Your task:
Transcribe the listing exactly, so that nothing but the pictures is missing.

Provided records:
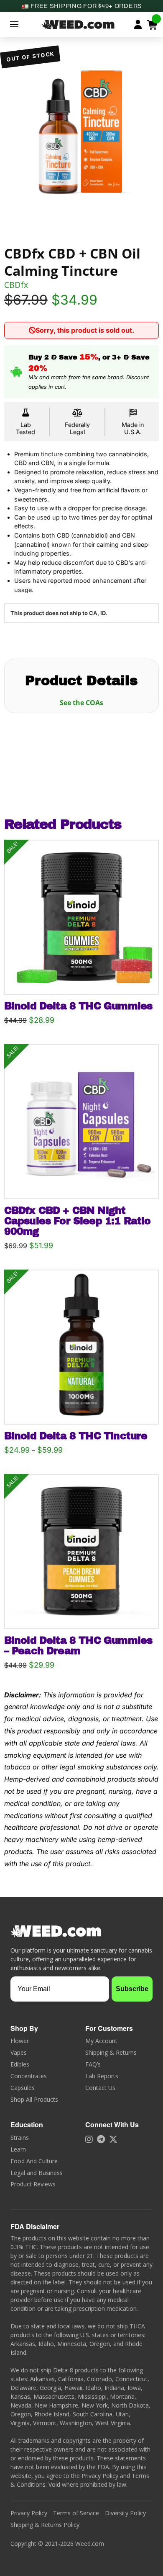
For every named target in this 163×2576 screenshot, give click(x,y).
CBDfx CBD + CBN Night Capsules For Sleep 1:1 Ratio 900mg (77, 1221)
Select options (84, 979)
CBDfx (16, 284)
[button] (14, 24)
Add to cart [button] (85, 1183)
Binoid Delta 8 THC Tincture (76, 1435)
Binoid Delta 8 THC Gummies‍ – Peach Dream (78, 1645)
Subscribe (132, 1988)
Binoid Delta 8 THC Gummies (78, 1006)
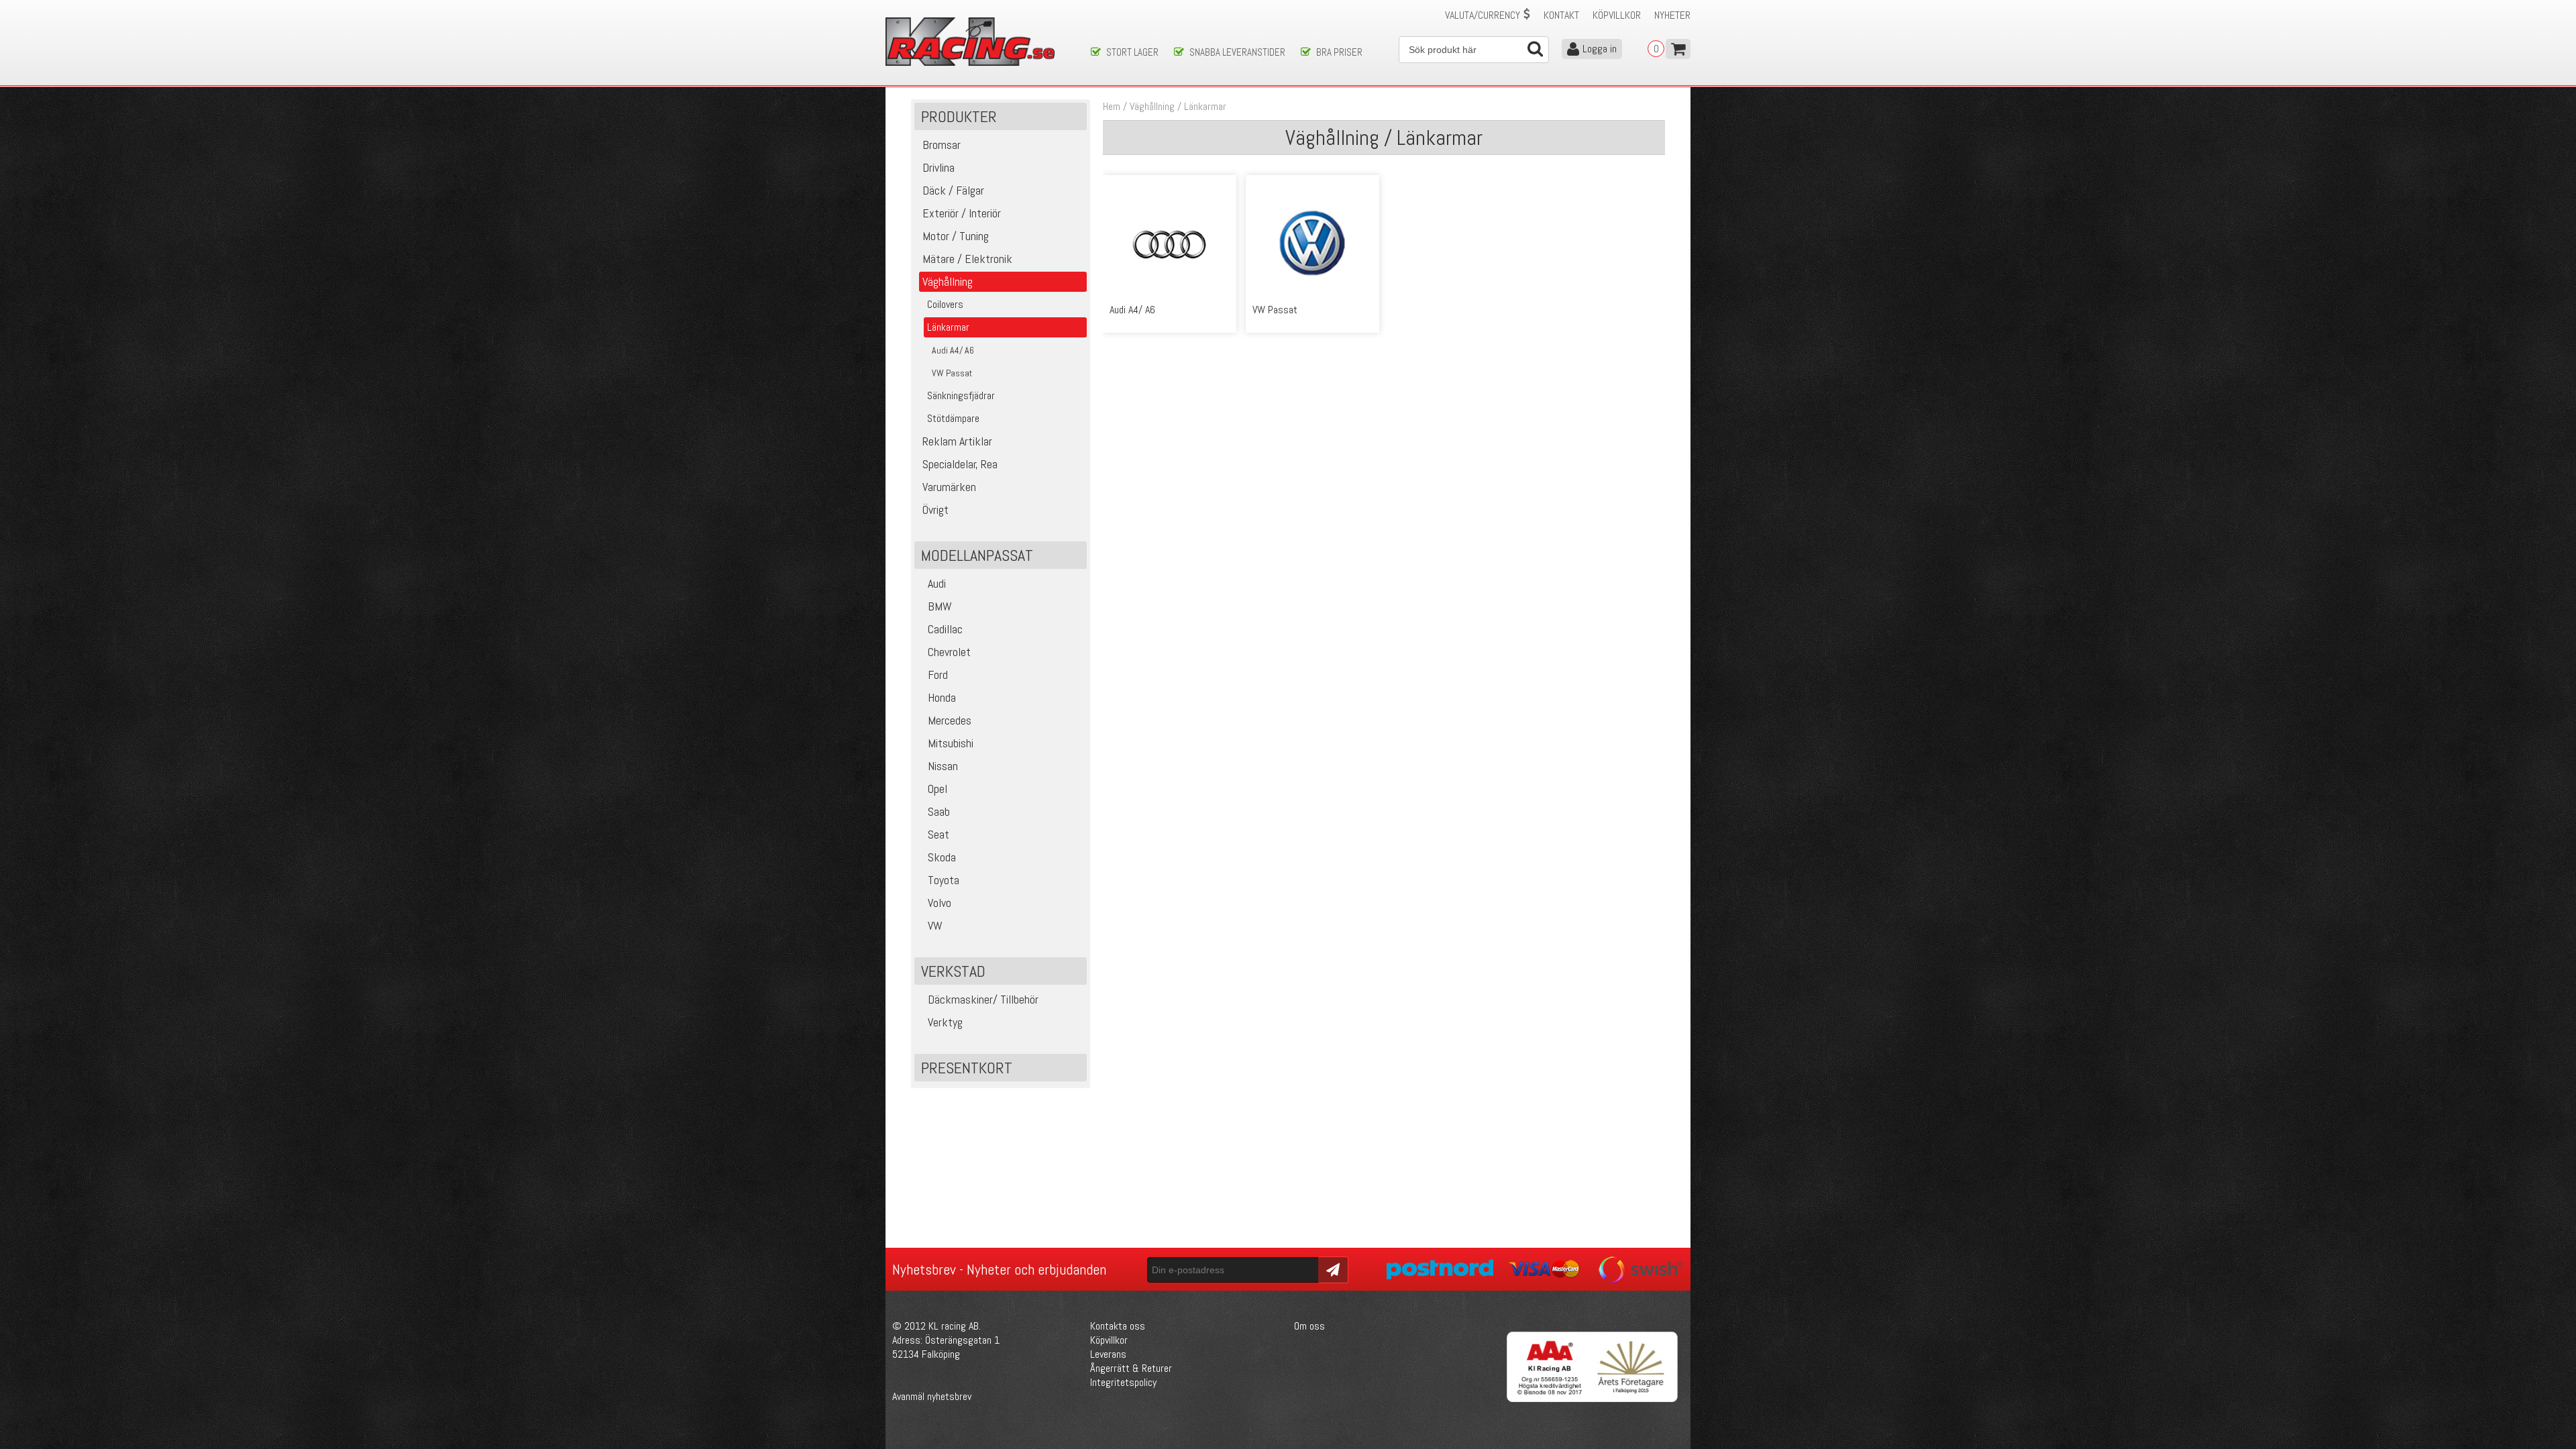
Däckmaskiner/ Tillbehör (983, 999)
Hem (1111, 106)
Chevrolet (949, 651)
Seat (938, 834)
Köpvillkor (1617, 15)
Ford (938, 674)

Finished exercise:
For every named target in this 163×2576 screenshot, give click(x,y).
CBDfx CBD + CBN Night Capsules For Sleep 1:1 Ratio 900mg (77, 1221)
Select options (84, 979)
CBDfx (16, 284)
[button] (14, 24)
Add to cart [button] (85, 1183)
Binoid Delta 8 THC Tincture (76, 1435)
Binoid Delta 8 THC Gummies‍ – Peach Dream (78, 1645)
Subscribe (132, 1988)
Binoid Delta 8 THC Gummies (78, 1006)
Däckmaskiner/ Tillbehör (983, 999)
Hem (1111, 106)
Chevrolet (949, 651)
Seat (938, 834)
Köpvillkor (1617, 15)
Ford (938, 674)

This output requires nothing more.